Here's how the Virginia state constitution defines marriage:
That only a union between one man and one woman may be a marriage valid in or recognized by this Commonwealth and its political subdivisions. This Commonwealth and its political subdivisions shall not create or recognize a legal status for relationships of unmarried individuals that intends to approximate the design, qualities, significance, or effects of marriage. Nor shall this Commonwealth or its political subdivisions create or recognize another union, partnership, or other legal status to which is assigned the rights, benefits, obligations, qualities, or effects of marriage.
The Virginia state constitution likewise holds that:
[A]ll power is vested in, and consequently derived from, the people, that magistrates are their trustees and servants, and at all times amenable to them.
Herring opponent Mark Obenshain, perhaps inspired by that, has argued that if the voters of Virginia want same-sex marriage, there are avenues to make that happen, but the attorney general turning his guns on the state constitution and neglecting to do the job he was elected to do is not good for all Virginians, regardless of their views on marriage.

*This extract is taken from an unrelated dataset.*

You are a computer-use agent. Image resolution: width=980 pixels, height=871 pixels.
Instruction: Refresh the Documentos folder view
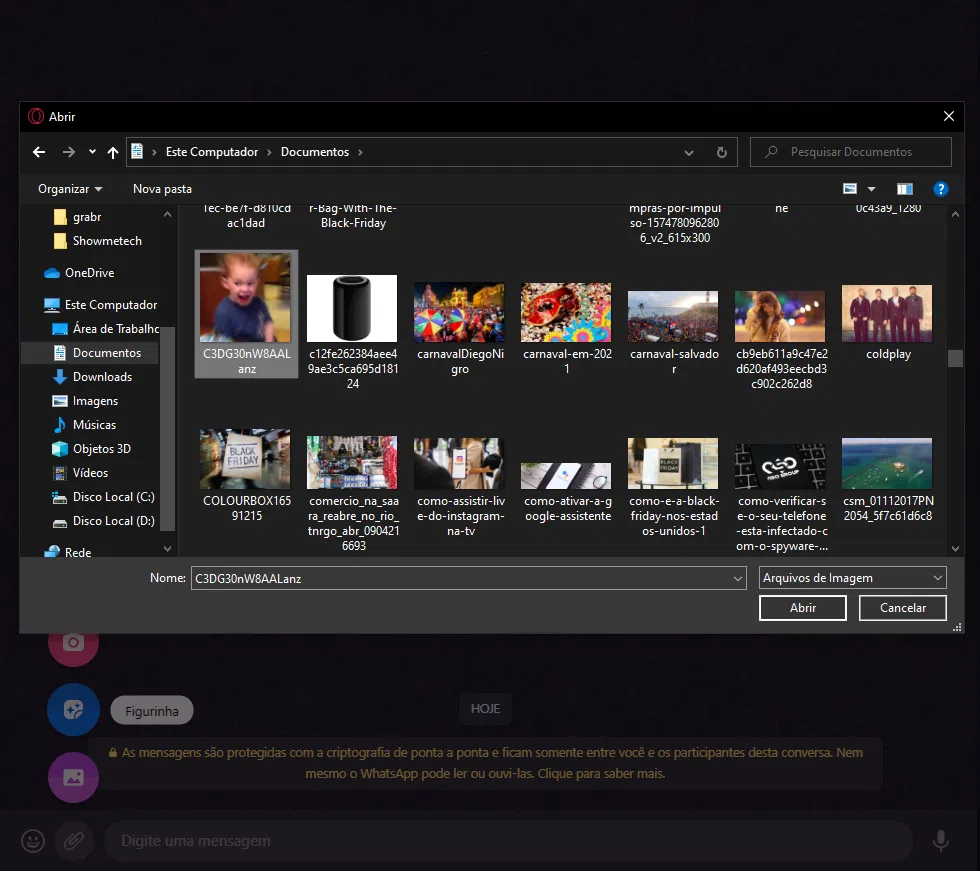tap(722, 152)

Here's an excerpt of Obenshain's statement, as quoted at WCYB.com (emphasis mine):
"Virginians, like millions of others across the country, are engaged in a robust debate over marriage, one that speaks to an important unresolved constitutional issue. Here in Virginia, the state’s Marriage Amendment is a matter of perennial legislative debate, and that Amendment could well fall: the voters could repeal it or a court may strike it down. But it is emphatically not the role of the Attorney General to make that determination unilaterally, and that may well be the consequence of Attorney General Herring’s decision.
"Fair minded people disagree on the issue of gay marriage, but this is, fundamentally, about the rule of law and allowing the system to work. Whether the Marriage Amendment will survive court scrutiny is clearly an unresolved question, but our system of law does not work when one side of the argument fails to show up. It is manifestly the job of the Attorney General to defend the law and let it rise or fall on it merits in court."
As I noted at the open of this article, the Washington Post editorial board promised in Mr. Herring a non-ideological attorney general. He's clearly failed to live up to the bill, but you won't know that by reading the Post. Neither Barnes nor Vozzella made note of the Post's endorsement in their reporting either in print or online.